The Year-Book of Facts in Science and Art
Exhibiting the Most Important discoveries and Improvements of the past year,
in mechanics and the useful arts; natural philosophy; electricity; chemistry; zoology and biology; geology and geography; meteorology and astronomy.
By John Timbs,
editor of "the Arcana of Science and Art."
London:
David Bogue, Fleet Street,
MDCCCXLIX (1849)There was a magnificent display of Aurora Borealis, on the evening of Sunday, Feb. 20, 1848: from numerous descriptions, we find selected, in the Athenæum, the following letter of Mr. Temple Chevallier. — "In the course of a fine display of Aurora Borealis at Durham, on the 20th of February, an auroral arch was observed of a very definite character.

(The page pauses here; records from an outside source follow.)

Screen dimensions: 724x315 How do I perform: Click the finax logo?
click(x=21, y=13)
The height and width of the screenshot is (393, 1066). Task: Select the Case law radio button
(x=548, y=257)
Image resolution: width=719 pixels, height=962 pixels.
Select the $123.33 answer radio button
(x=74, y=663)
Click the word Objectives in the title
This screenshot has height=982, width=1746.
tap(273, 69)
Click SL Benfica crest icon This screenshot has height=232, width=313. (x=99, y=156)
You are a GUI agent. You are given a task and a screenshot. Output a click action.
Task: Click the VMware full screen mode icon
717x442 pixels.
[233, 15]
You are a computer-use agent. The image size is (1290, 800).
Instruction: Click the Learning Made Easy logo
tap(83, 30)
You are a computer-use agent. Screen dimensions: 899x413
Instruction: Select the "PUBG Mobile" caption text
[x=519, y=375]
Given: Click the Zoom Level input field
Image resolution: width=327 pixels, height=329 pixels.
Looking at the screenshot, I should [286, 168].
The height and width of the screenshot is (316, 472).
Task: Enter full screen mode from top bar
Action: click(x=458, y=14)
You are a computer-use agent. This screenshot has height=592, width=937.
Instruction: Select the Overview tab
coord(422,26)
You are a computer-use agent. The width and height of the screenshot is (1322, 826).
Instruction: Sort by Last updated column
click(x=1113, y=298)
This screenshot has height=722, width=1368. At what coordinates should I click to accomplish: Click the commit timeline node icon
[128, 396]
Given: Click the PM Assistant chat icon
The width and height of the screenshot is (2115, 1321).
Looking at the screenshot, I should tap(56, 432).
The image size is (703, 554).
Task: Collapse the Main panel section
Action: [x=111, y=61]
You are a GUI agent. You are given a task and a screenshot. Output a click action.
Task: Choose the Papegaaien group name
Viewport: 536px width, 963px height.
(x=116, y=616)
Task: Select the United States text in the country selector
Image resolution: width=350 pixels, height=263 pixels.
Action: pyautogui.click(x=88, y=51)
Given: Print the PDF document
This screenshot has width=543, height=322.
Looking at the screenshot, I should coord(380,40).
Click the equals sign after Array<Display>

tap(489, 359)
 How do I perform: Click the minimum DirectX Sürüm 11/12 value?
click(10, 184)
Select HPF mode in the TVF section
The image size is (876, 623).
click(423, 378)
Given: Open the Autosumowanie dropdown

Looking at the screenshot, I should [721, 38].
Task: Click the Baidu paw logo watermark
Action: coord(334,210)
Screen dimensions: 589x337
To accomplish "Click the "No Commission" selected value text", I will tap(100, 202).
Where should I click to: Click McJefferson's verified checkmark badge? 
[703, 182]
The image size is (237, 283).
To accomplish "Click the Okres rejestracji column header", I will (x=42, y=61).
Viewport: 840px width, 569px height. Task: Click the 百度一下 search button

At 8h. 16m., Greenwich mean time, an arch of bright light, having a uniform breadth of about 2°, suddenly arose near the horizon in the N.E., and instantly spread across the whole sky. It passed a little eastward and southward of the stars of the Great Bear, directly across Capella, and a little west of the Pleiades. From these data it appears that the direction of the arch was very nearly that of a vertical circle, passing over the zenith of Durham, and, as usual, very nearly at right angles to the magnetic meridian. The arch was not traced to its western termination. Its duration was less than a minute. It is to be hoped that observations may have been made of the same arch in other places, so that its height above the earth's surface may be calculated. The barometer was remarkably low at the time, 28.421 inches; and the thermometer 39°5. The place of observation was 247 feet above the level of the sea. The latitude of Durham is 54°46’ 6", and its longitude 6' 18" west of Greenwich.